Owl Diaries is a chapter book series by Scholastic. This is another series in the Branches imprint.
It is written in diary format from the point of view a young owl girl, Eva Wingdale. She has a best friend called Lucy. Sue Clawson is the enemy. In her diary, Eva records all of her likes and dislikes, relationships with family and friends, and her daily routine, as well as her experience trying to plan a spring festival for her “owlementary school.” (Treetop Owlementary.) She has strong opinions and is thoroughly likeable. Puns and illustrations abound. Designed to appeal to girls ages 5 to 8.
In book #4, a new owl named Hailey starts in Eva’s class at school. Eva is always happy to meet new people, and she’s excited to make a new friend! But the new owl befriends Lucy instead of her. So Eva gets jealous. Lucy is Eva’s best friend! Will Eva lose her best friend? Or can Eva and Lucy BOTH make a new friend?
(I think in cover copy, the answer to a rhetorical question is always ‘yes’.)
There are two plot threads in this one.
Plot One: Eva’s class has started a newspaper. Eva is a reporter. Other classmates have other jobs for the paper.
Plot Two: Eva’s class will be welcoming a new owl, Hailey. Eva really, really, really, really wants Hailey to be her friend. In her mind, the two are already close friends. Eva makes her a welcome necklace and a special drawing—a map. But when her plan to change seats so that Hailey can sit by her backfires—Hailey chooses to sit in Eva’s old seat, the one by Lucy, Eva’s best-best friend, Eva is left confused and frustrated. No matter how hard she tries, Hailey is not becoming her best friend. And Lucy and Hailey are becoming closer and closer and closer. Eva finds herself alone but all is resolved in the end.
The life lesson is “never overlook your old friends when trying to make new friends. Adult gatekeepers love it when chapter books contain life lessons, which is a problem Ivy + Bean sometimes has because those two are sneaky little shits at times and go completely unpunished.

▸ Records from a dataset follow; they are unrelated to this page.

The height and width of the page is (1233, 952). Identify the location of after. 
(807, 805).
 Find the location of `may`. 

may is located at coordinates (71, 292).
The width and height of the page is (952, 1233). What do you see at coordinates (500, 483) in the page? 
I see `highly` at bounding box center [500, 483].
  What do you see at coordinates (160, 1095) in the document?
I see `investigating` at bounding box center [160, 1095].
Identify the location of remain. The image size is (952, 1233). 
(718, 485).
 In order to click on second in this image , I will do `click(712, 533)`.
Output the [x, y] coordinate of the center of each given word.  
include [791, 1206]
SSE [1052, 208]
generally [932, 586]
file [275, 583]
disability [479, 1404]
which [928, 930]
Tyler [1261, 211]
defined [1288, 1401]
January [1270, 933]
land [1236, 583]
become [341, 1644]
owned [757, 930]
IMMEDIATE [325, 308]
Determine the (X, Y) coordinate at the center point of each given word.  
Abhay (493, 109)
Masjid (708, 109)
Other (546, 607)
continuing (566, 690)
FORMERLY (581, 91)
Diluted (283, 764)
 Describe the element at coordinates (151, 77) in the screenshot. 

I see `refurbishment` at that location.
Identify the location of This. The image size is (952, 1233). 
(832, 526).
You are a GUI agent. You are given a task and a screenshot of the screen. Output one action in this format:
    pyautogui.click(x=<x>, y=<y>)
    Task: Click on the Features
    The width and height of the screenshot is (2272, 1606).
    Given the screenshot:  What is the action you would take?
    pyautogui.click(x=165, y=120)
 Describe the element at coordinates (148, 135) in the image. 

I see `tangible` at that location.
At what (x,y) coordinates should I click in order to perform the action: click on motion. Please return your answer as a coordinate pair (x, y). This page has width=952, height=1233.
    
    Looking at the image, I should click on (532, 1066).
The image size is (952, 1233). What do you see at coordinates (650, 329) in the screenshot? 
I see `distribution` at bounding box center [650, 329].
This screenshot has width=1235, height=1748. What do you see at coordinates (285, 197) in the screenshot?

Don’t use animal characters to get out of more interesting things young readers might be interested in. This series is about owls, but actually they are girls. Bad Kitty is another series using animals as protagonists. The only thing to remember is that no matter the ‘skin’ of your protagonist, you have to do the work of character development.
Jane O’Connor
Fancy Nancy is a 2005 children’s picture book written by Jane O’Connor and illustrated by Robin Preiss Glasser.
Lauren Tarshis
The I Survived Series is also from Scholastic. This non-fiction series tells stories of young people and their resilience and strength in the midst of unimaginable disasters such as the September 11 attacks, the destruction of Pompeii, Hurricane Katrina, and the bombing of Pearl Harbour. She has to stay true and real but also has to tell a story.
These are good examples of how to keep a reader engaged, by bringing them into the scene.
Mary Pope Osborne
Magic Tree House series has been around for a long time.
The earlier ones are early chapter books but they get more complex and the later books are for older chapter book readers. The Merlin Missions are much later chapter books.